CAIRO – A senior member of the ‘Nile Valley Unity Project’ specializing in African Affairs at a Cairo-based African institute has won the prestigious Helmy Shaarawy Award for African Studies, according to a statement extended to Sudans Post by the initiative.
The statement signed by founder of the initiative Hassan Ali al Ghazali said Nisreen Al-Sabahi, a researcher on African affairs at the Egyptian Center for Strategic Studies (ECSS) and a member of the research unit at the Nile Valley Unity Project, won the award and will be presented to her tomorrow.
“Researcher Nisreen Al-Sabahi, a member of the research team of the ‘Nile Valley Unity: Future Visions’ project, and a researcher specializing in African affairs at the Egyptian Center for Strategic Studies (ECSS), won the Great Thinker Helmy Shaarawy Award for African Studies for the year (2020-2022),” the statement said, adding that the award will be presented to the researcher on October 24 at Misr Public Library.
According to the statement, Al-Sabahi who graduated with bachelor of political science from Beni Suef University in 2017 “has enriched the field of African studies during the past five years since her graduation, with many published research and studies focusing on issues of terrorism, conflicts, climate change, the region, and the African Sahel in West Africa.”
“She also participated as a speaker in the workshop ‘The future of Africa in the post-pandemic world in light of Africa’s Agenda 2063’ at the World Youth Forum in 2021, during which she presented the experiences of African countries in the face of climate change: a study of the Egyptian case,” the statement added.
Al-Sabahi who has been at the epicenter of decision-making at the Nile Valley Unity Project also holds a master’s degree in African studies from Cairo University’s Faculty of African Postgraduate Studies.
She is also a doctoral researcher on African affairs at Cairo University.
Al-Sabahi expressed her “happiness upon receiving the news of winning the award” and described it as the “best news given the high level of the award in Africa.”
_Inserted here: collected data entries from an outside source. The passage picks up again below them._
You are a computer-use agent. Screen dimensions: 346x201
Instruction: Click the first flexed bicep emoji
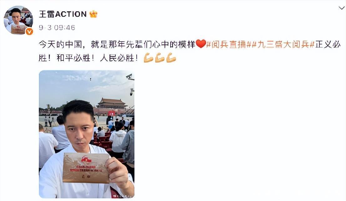148,58
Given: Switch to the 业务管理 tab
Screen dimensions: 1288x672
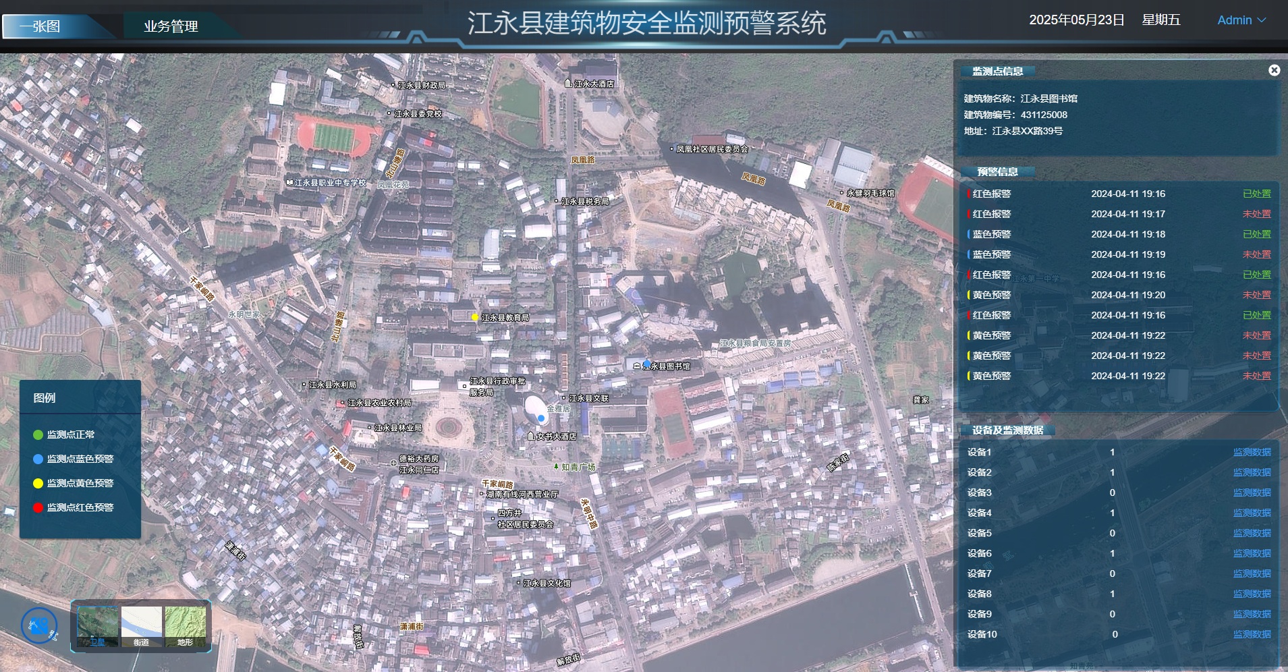Looking at the screenshot, I should pos(171,26).
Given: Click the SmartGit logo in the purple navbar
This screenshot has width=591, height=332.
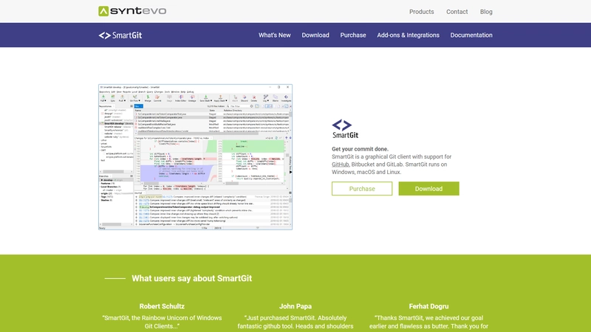Looking at the screenshot, I should tap(122, 35).
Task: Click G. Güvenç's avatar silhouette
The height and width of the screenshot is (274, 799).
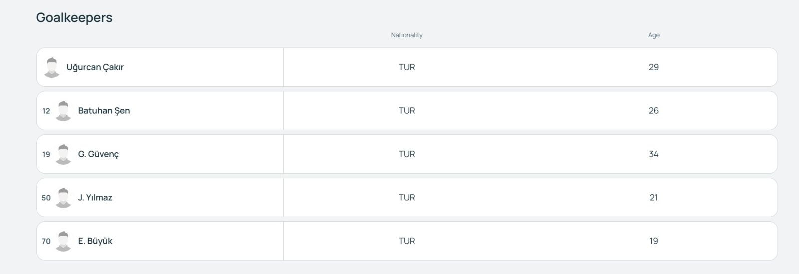Action: coord(63,155)
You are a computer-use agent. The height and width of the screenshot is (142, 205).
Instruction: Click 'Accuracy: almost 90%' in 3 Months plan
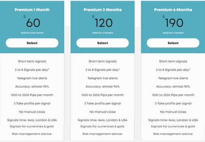tap(103, 86)
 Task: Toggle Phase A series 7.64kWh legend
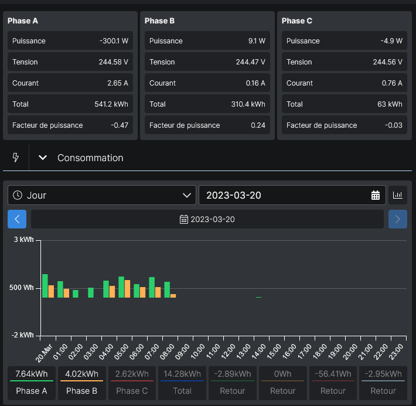(32, 383)
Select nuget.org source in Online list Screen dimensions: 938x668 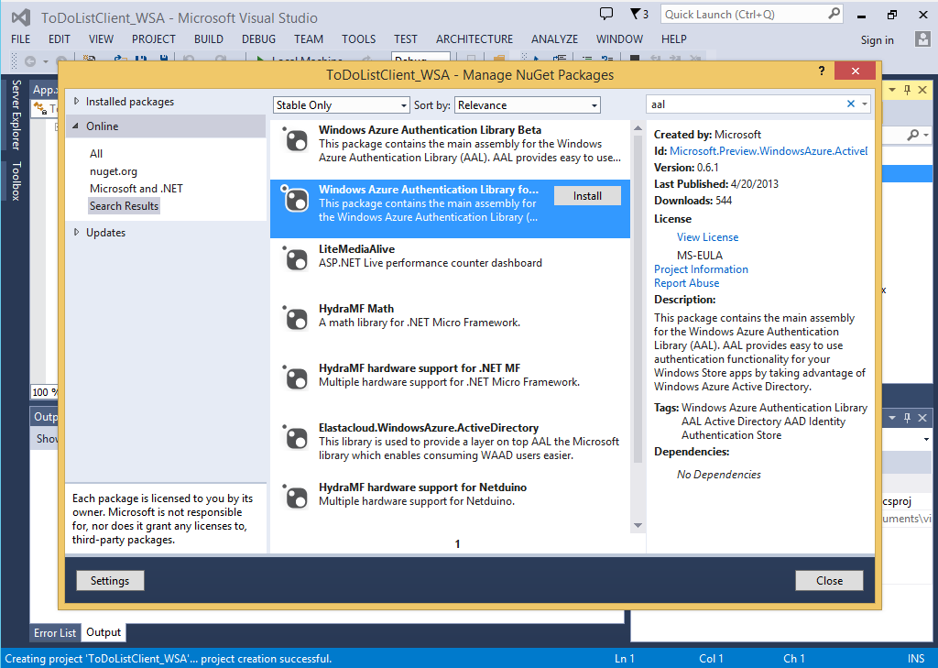click(114, 171)
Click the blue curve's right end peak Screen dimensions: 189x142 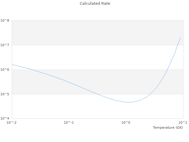pos(180,37)
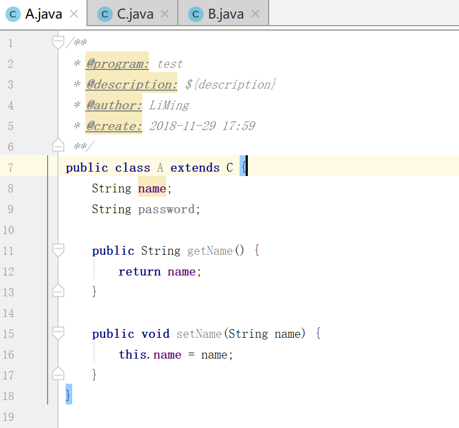
Task: Click line number 7 in the gutter
Action: point(11,167)
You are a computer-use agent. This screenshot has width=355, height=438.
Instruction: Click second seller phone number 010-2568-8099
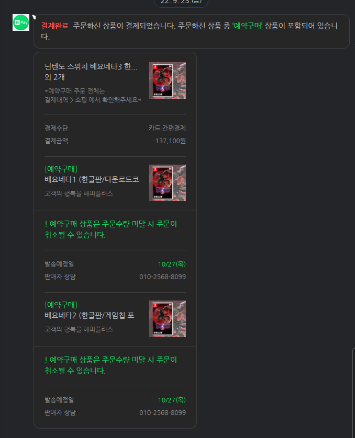click(x=162, y=412)
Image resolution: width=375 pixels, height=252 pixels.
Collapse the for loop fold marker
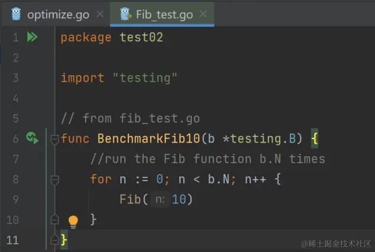(54, 179)
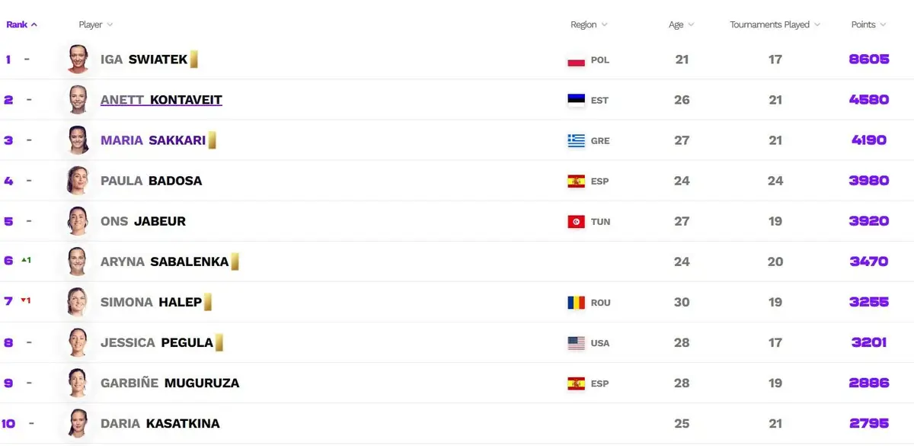The width and height of the screenshot is (914, 446).
Task: Click Daria Kasatkina player photo
Action: [x=78, y=423]
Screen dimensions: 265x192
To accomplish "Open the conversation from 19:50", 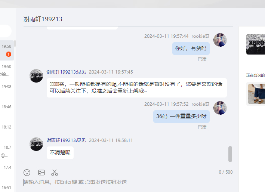I will [7, 71].
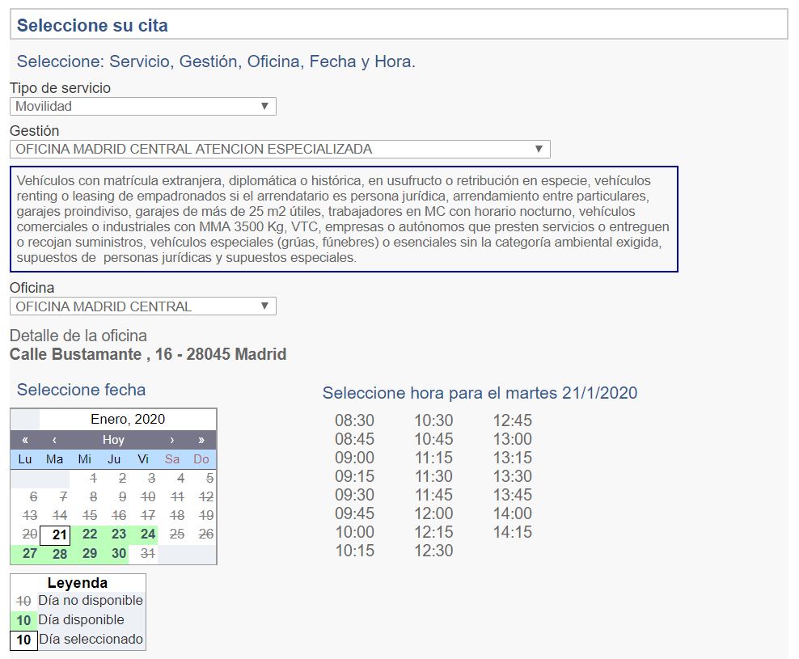Go to previous year in calendar
The image size is (799, 659).
coord(25,440)
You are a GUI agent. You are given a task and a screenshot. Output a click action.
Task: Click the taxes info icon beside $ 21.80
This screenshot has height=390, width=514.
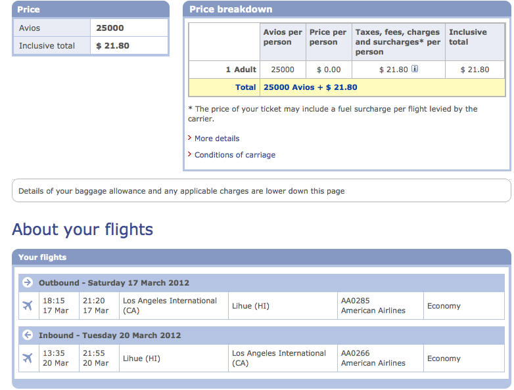415,69
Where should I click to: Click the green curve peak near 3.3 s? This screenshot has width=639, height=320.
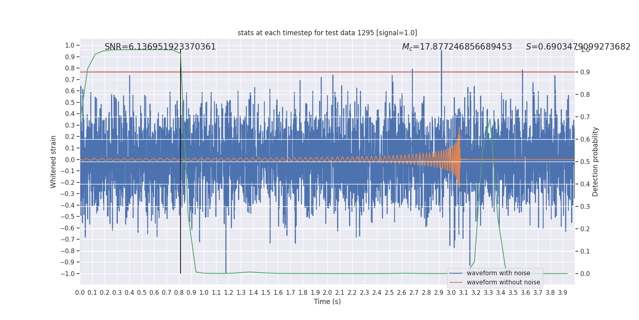(x=490, y=119)
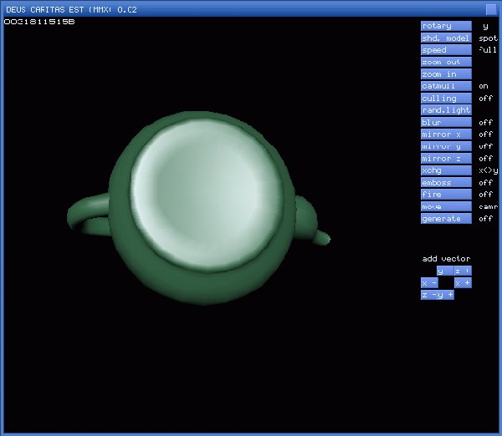Change the shd. model setting
Image resolution: width=502 pixels, height=436 pixels.
[446, 38]
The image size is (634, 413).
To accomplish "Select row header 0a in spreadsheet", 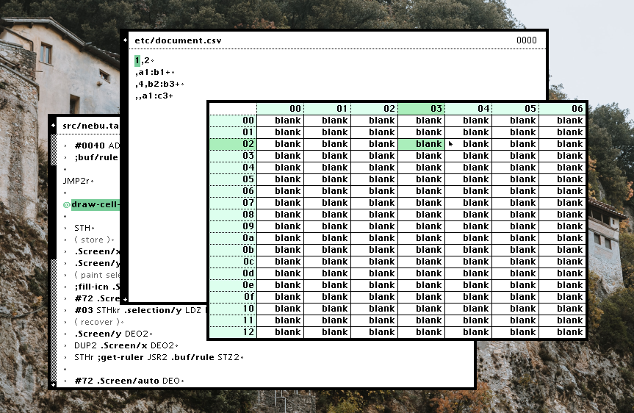I will click(x=233, y=238).
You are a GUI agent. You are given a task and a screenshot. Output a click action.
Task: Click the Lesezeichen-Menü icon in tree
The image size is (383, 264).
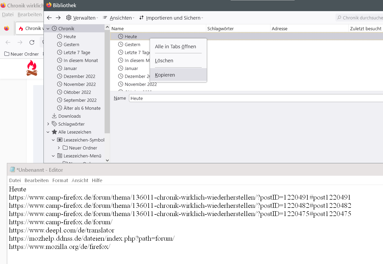coord(60,156)
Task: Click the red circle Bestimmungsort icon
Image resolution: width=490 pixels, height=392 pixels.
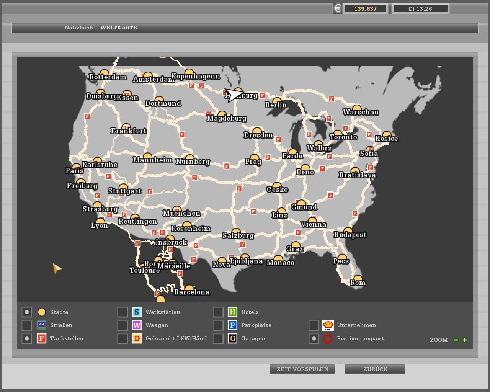Action: 328,339
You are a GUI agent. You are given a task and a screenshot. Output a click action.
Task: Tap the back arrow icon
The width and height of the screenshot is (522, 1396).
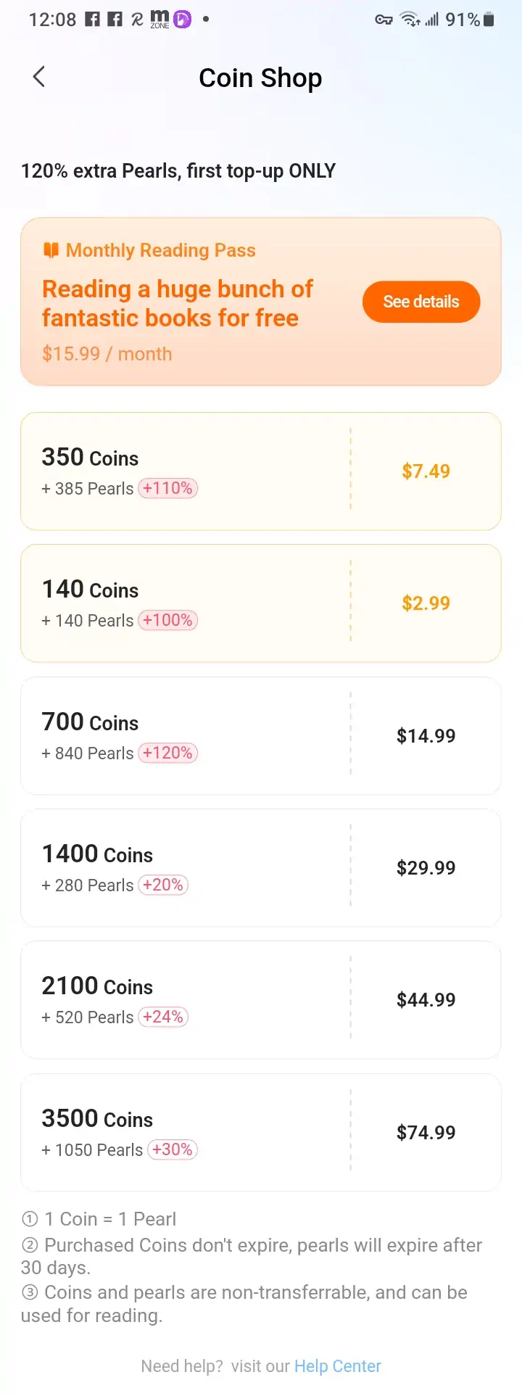(39, 77)
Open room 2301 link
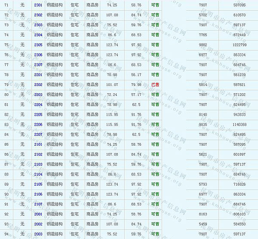The image size is (258, 239). (38, 5)
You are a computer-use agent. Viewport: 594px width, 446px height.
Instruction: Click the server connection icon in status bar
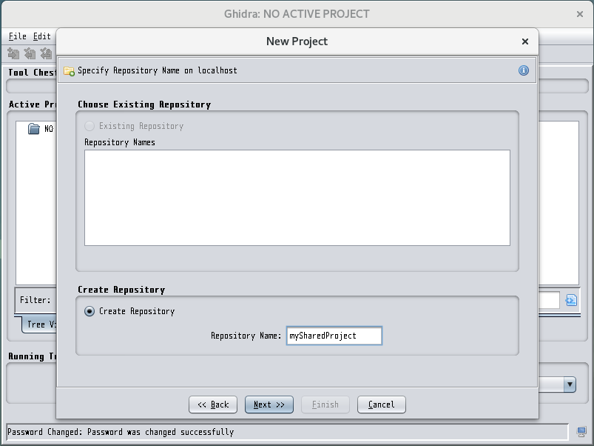coord(581,432)
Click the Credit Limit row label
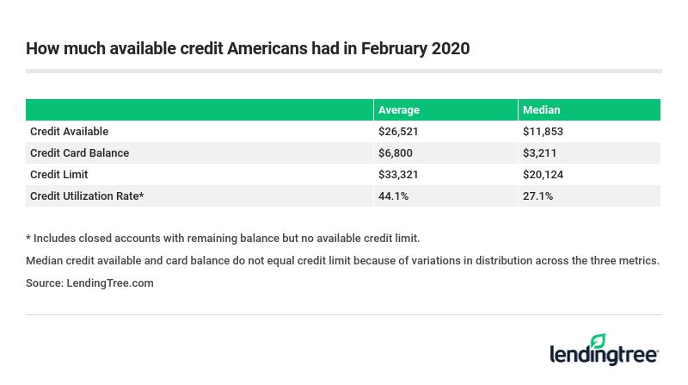Viewport: 688px width, 385px height. [59, 175]
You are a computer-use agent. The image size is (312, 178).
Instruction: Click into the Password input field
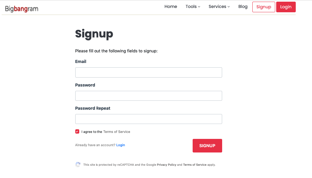tap(149, 96)
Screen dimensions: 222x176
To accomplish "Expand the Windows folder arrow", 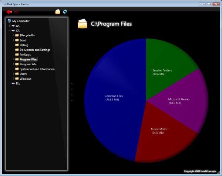I will [x=14, y=79].
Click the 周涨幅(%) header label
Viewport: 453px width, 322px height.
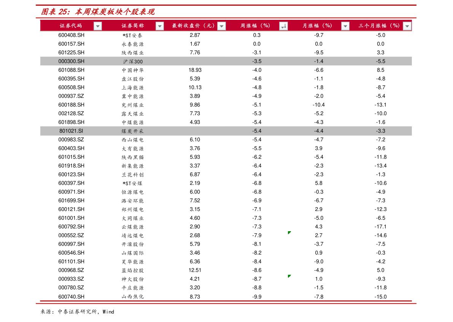[255, 26]
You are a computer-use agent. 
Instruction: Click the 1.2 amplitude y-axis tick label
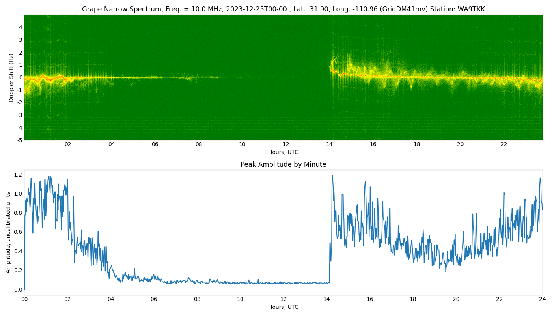click(x=18, y=174)
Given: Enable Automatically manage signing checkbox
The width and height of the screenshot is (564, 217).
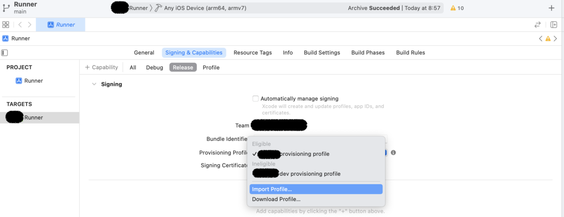Looking at the screenshot, I should [x=256, y=99].
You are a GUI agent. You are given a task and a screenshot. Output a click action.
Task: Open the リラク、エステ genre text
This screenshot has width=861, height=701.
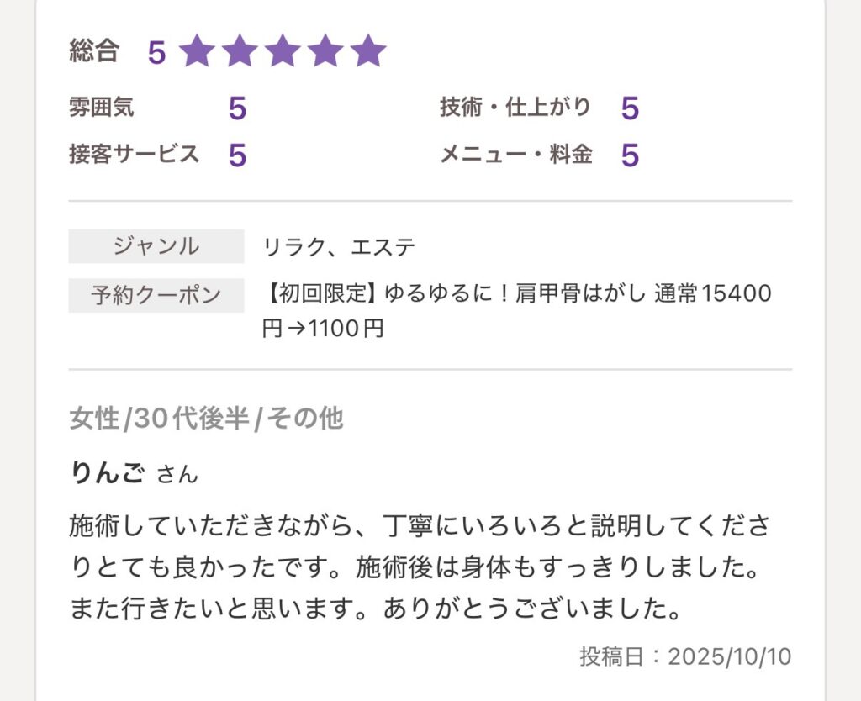(339, 247)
Al-Sabahi’s thesis which was nominated for the award consists of an introductory topic, three chapters, and a final topic, during which the researcher clarified to what extent climate change has affected internal conflicts in East African countries.
In the second chapter, the researcher addresses the impact of climate change on the emergence and development of internal conflicts in the region.
Meanwhile the third chapter discusses the policies of responding to climate change and its role in containing internal conflicts in East Africa and concluded in its final topic by stating the prospects for building environmental peace in Africa.
Reacting to the news, Al Ghazali, founder of the initiative and a member of the research team hailed the researcher for her outstanding achievements and said she was one of the most prominent researchers in the project’s research unit.
Al Ghazali highlighted Al-Sabahi’s participation in many activities, among which is the first meeting of the youth of Egypt and Sudan, within the ‘Project of Unity of the Nile Valley: Future Visions’ in addition to being a researcher in the preparations for the African School 2063 in 2018.
Al Ghazali further stressed “the importance of such awards and events, especially in the field of African studies, which results in encouraging and enhancing the participation of more young researchers to enrich this field, which still needs more study and intellectual production stemming from the Africans themselves.”
The Helmy Shaarawy Award is an annual prize offered for best scientific research in African studies and the tradition of awarding researchers in honor of the Egyptian thinker began in 2010, with winners receiving up to EGP10,000 ($510).
The thinker has many contributions to African affairs, including his assumption of the dossier of African liberation movements in Egypt during the reign of the late Egyptian leader Gamal Abdel Nasser.
Shaarawy worked as a professor of political science at the University of Juba in Sudan between 1981 and 1982. He was also an expert on inter-African countries relations and a former president of the African Association for Political Science as well as the founder of the Arab and African Research Center.